§ GIVEN DATA
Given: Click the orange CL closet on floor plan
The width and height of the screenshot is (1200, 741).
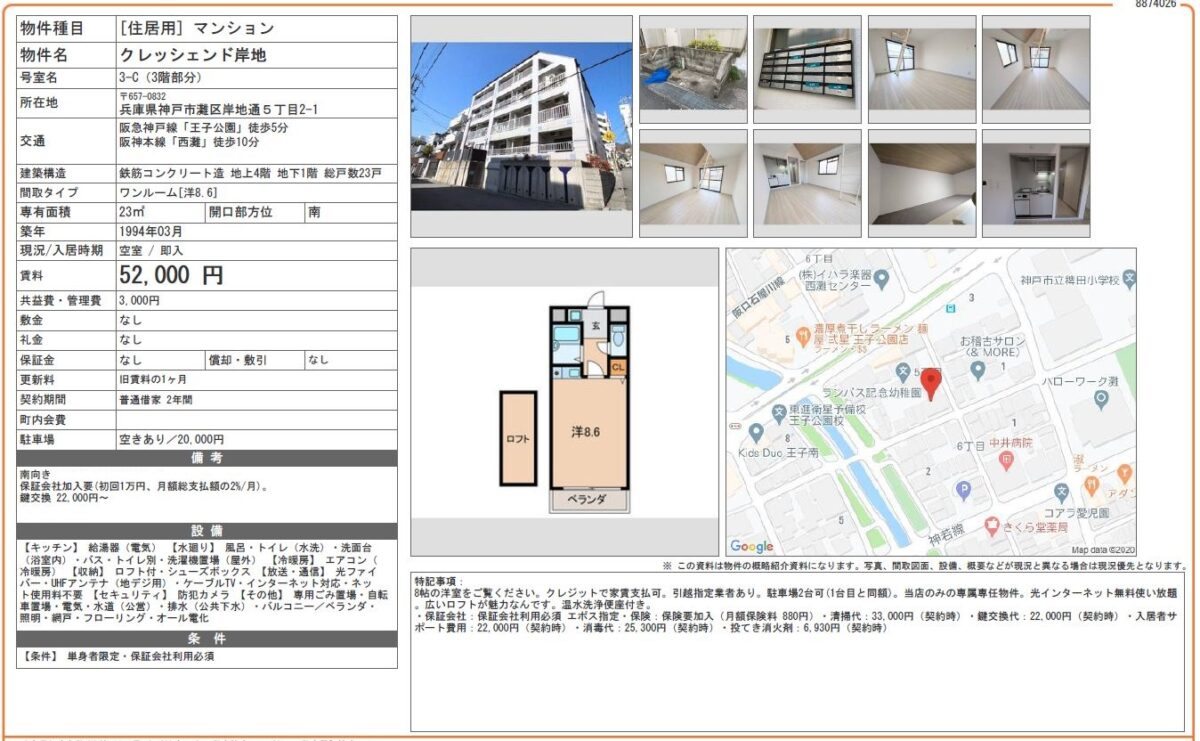Looking at the screenshot, I should click(619, 367).
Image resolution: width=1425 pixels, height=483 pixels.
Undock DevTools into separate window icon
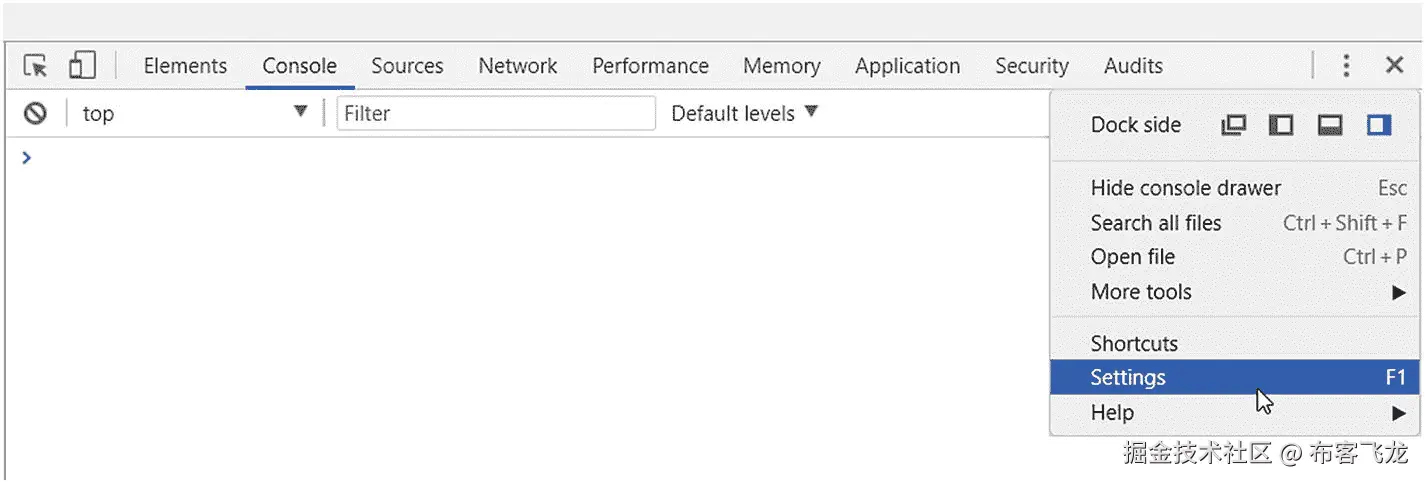(1234, 125)
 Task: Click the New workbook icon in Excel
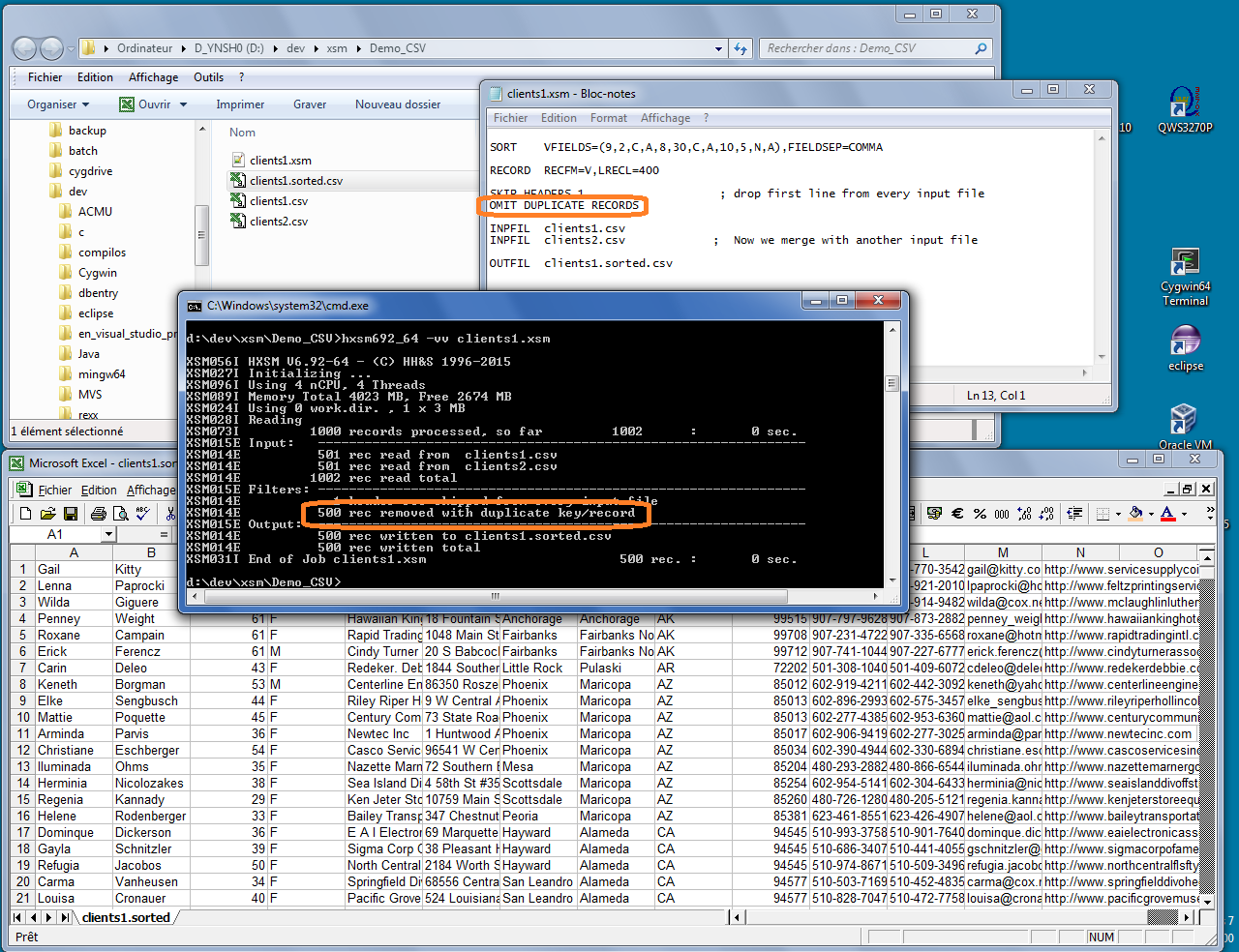pyautogui.click(x=26, y=514)
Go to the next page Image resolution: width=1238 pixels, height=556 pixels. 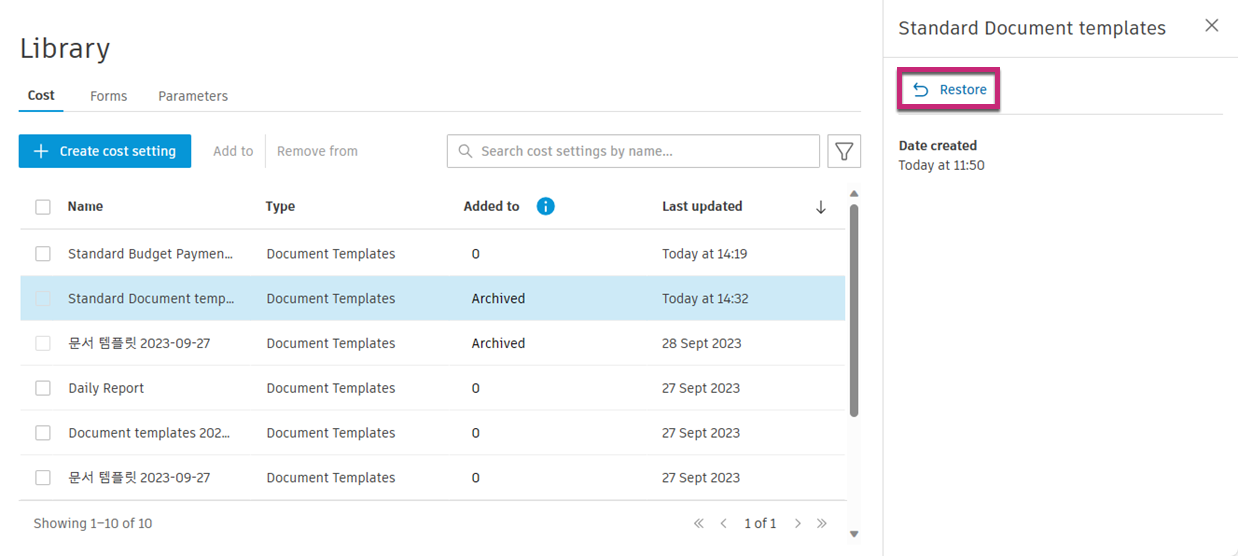coord(797,523)
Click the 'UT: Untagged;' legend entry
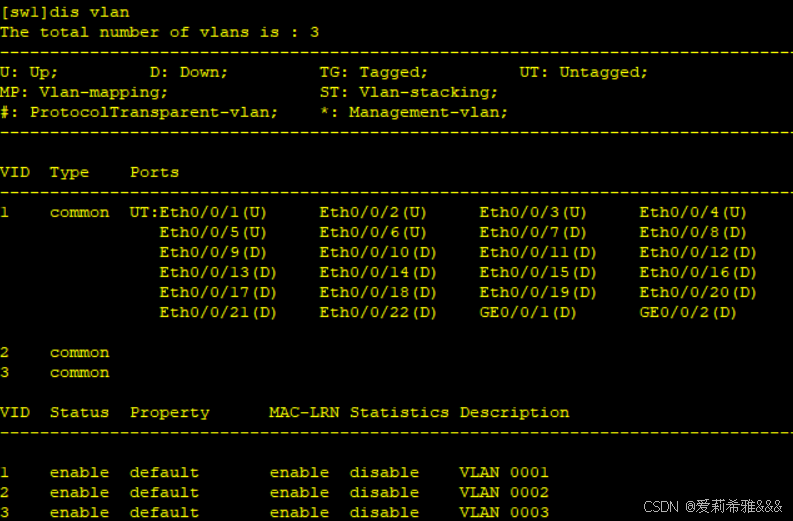 [x=584, y=72]

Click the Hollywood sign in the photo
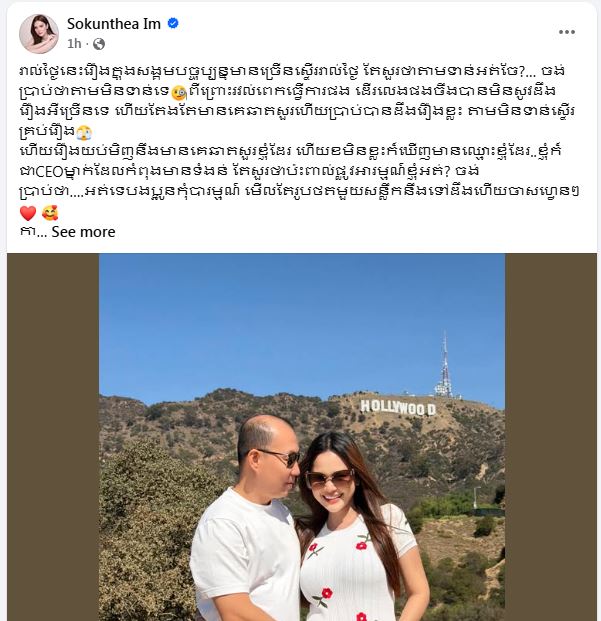pyautogui.click(x=398, y=408)
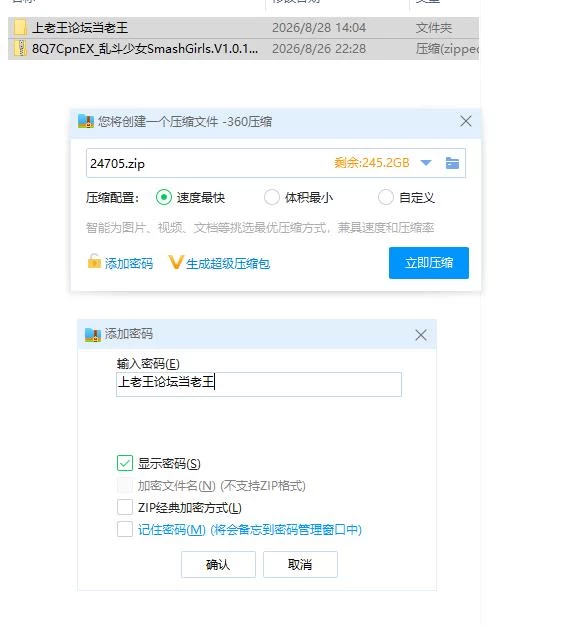Screen dimensions: 582x626
Task: Confirm the password with 确认
Action: (x=218, y=564)
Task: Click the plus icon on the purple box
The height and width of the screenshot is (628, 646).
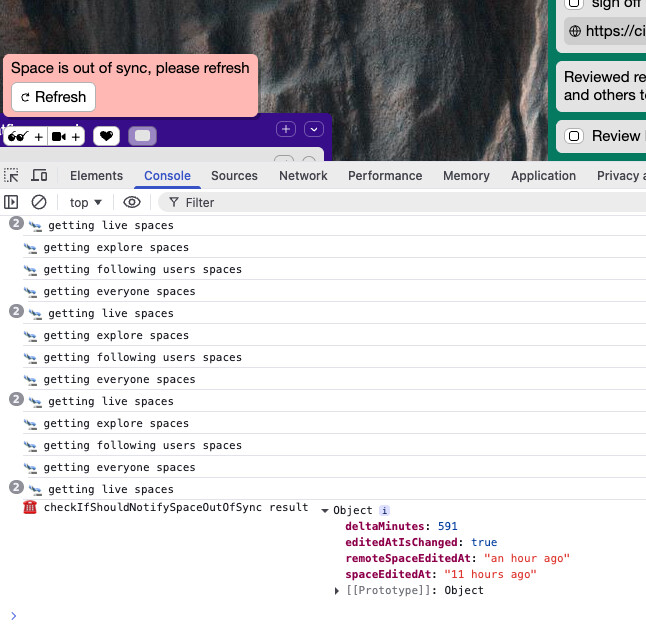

§ ASSIGNED TASK
Nothing but the lines from the one with "Click the Hollywood sign in the photo" through the last line of the records should appear in your answer, each exactly as written and without pictures.

§ SOLUTION TO THIS EXERCISE
Click the Hollywood sign in the photo
pyautogui.click(x=398, y=408)
Screen dimensions: 582x626
Task: Confirm the password with 确认
Action: (x=218, y=564)
Task: Click the plus icon on the purple box
The height and width of the screenshot is (628, 646).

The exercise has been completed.